In the absence of such a scheme, the government was compelled to expand the scope of drug price control to cover all NLEM medicines; but the pharmaceutical industry feared that it would bring 60 per cent of the medicines sold in India under price control and hence seriously affect their domestic revenues. Today, less than 20 per cent of the Rs 65,000-crore medicines sold in the domestic market annually come under direct price control.
 
The free-for-all drug scheme is not expected to hit the industry significantly as only 25 per cent of patients in India are dependent on public healthcare facilities today. While the government estimates this percentage will go up by 40 per cent after the introduction of the scheme, the additional numbers are expected to come from the people who do not access treatment at all currently. Of the total patient population, 20 per cent are expected to be in this missing category.

Before 1970, western MNCs used to control over 75 per cent of the pharmaceuticals market in India, mostly through imported drugs. The situation changed with the Patents Act of 1970, which mandated only process patents for drugs. The law allowed generic drug producers to basically reverse-engineer a product by tweaking the production process.

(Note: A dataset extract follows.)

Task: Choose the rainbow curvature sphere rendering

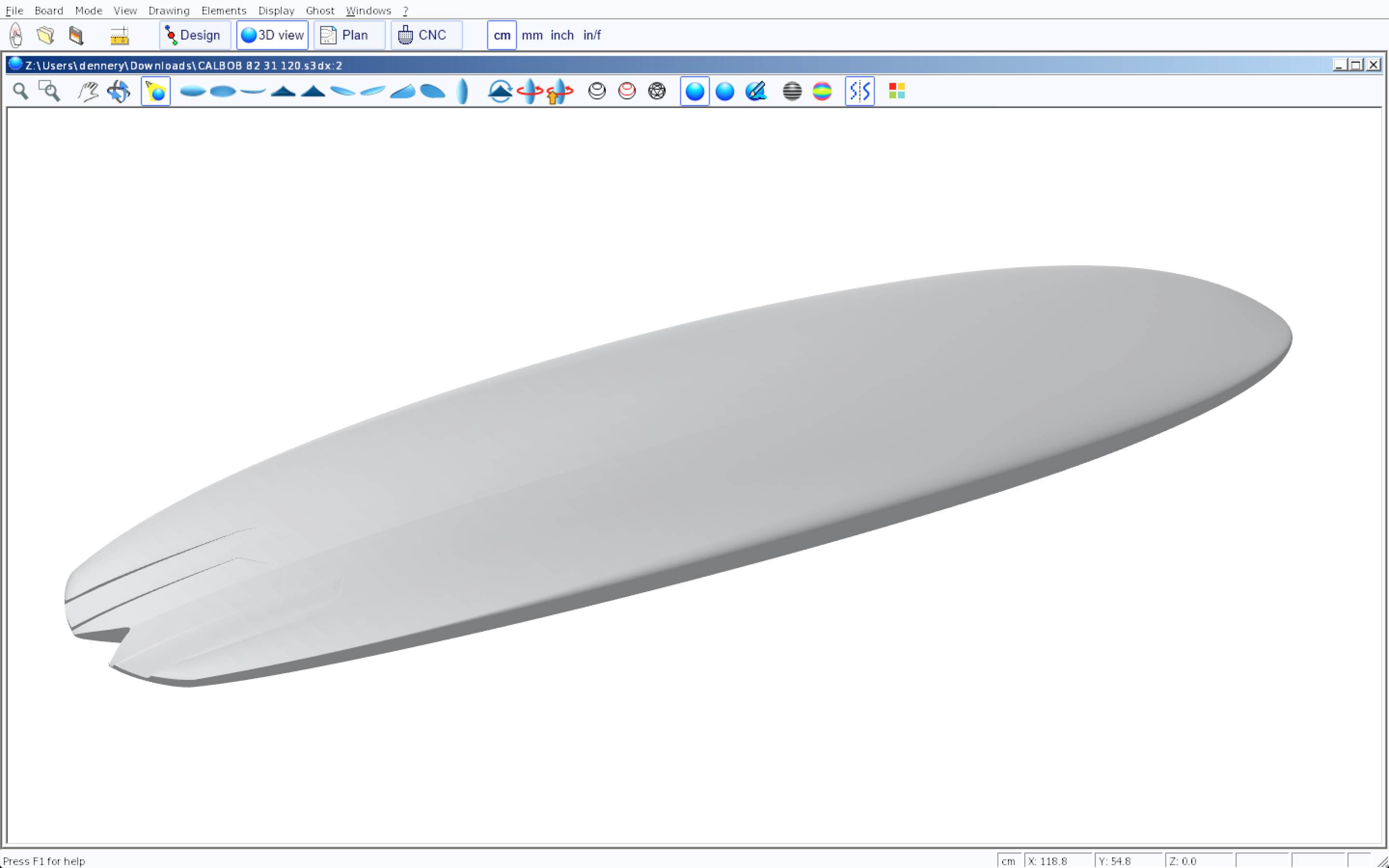Action: (x=822, y=91)
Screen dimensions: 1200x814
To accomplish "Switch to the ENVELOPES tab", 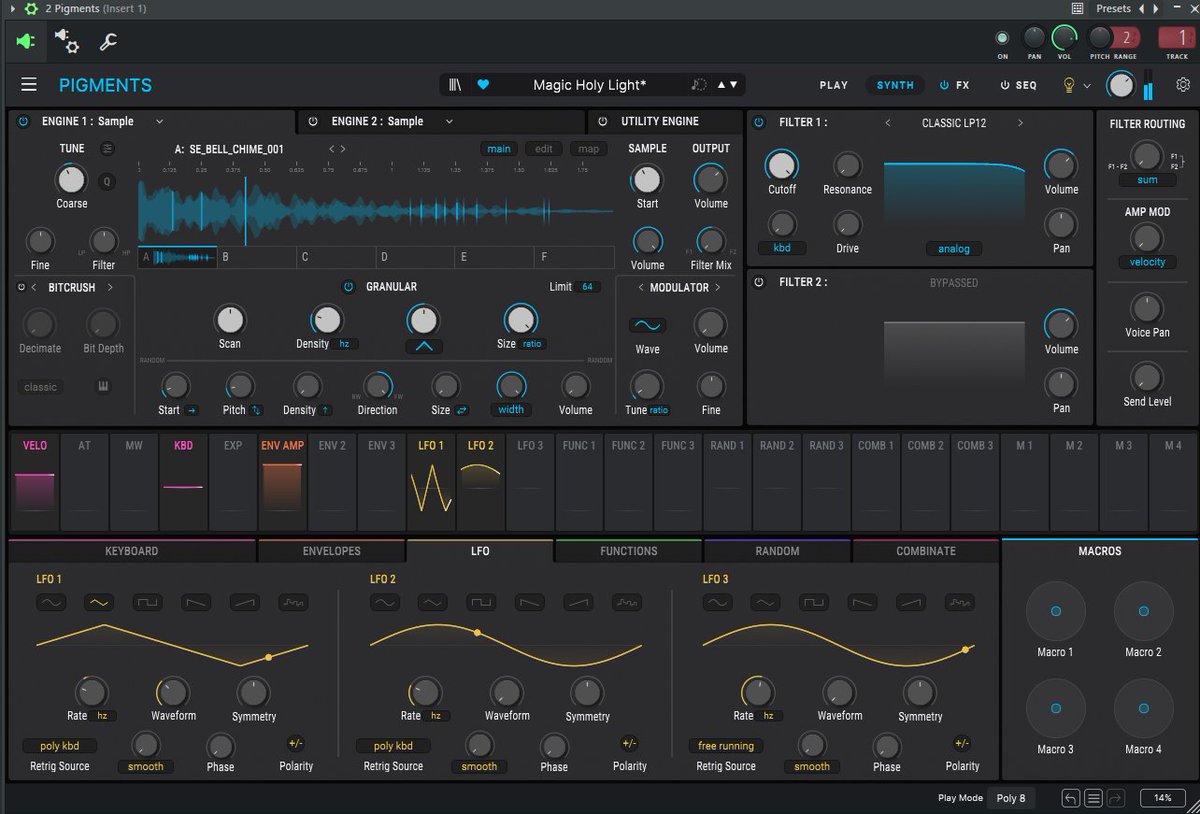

Back then, the reasoning was that a weak IPR regime might allow domestic firms to imitate foreign technology so as to boost access and keep drug prices low in the bargain. However, hard bargaining by Big Pharma saw the change in world trade rules, in 1995, which called for a system of product patents and legal protection to all Trade-RelatedIntellectual Property Rights (TRIPS) that included pharmaceuticals but with safeguards like provision for compulsory licensing.

And since 2005, the patent regime in India - and China and Brazil from 2002 and 1997, respectively - has allowed patenting of drug products.

Compulsory Licences
Earlier this year, in March, India, for the first time, issued what's known as a "compulsory licence" to override a patent on a cancer drug. Under certain conditions, possibly a health emergency, countries can act to break patents and manufacture generics. The holder of the patent would get some sort of compensation. However, it's not a simple process and can trigger international legal battles. China also has established a system to override patents. Internationally, a system of reference pricing for medicines exists across developed markets such as the United States and Europe as well as in emerging markets.

In March 2012, Bayer lost the landmark drug ruling in India and was forced to grant a compulsory licence for Nexavar to Natco Pharma, a local generics maker, which sells it for Rs 8,880, a price later undercut by Cipla.

Currently, patented drugs are free of price controls, but there are restrictions on the prices of 348 so-called "essential" drugs. Patented drugs are mostly imported by multinational drugmakers and used to treat diseases like cancer and heart ailments.

The medicines are beyond the reach of most of India's 1.2 billion people, 40 per cent of whom live below the poverty line of $1.25 (about Rs 70) a day. For example, Nexavar, a cancer drug developed by Germany's Bayer , costs Rs 280,000 per monthly dose.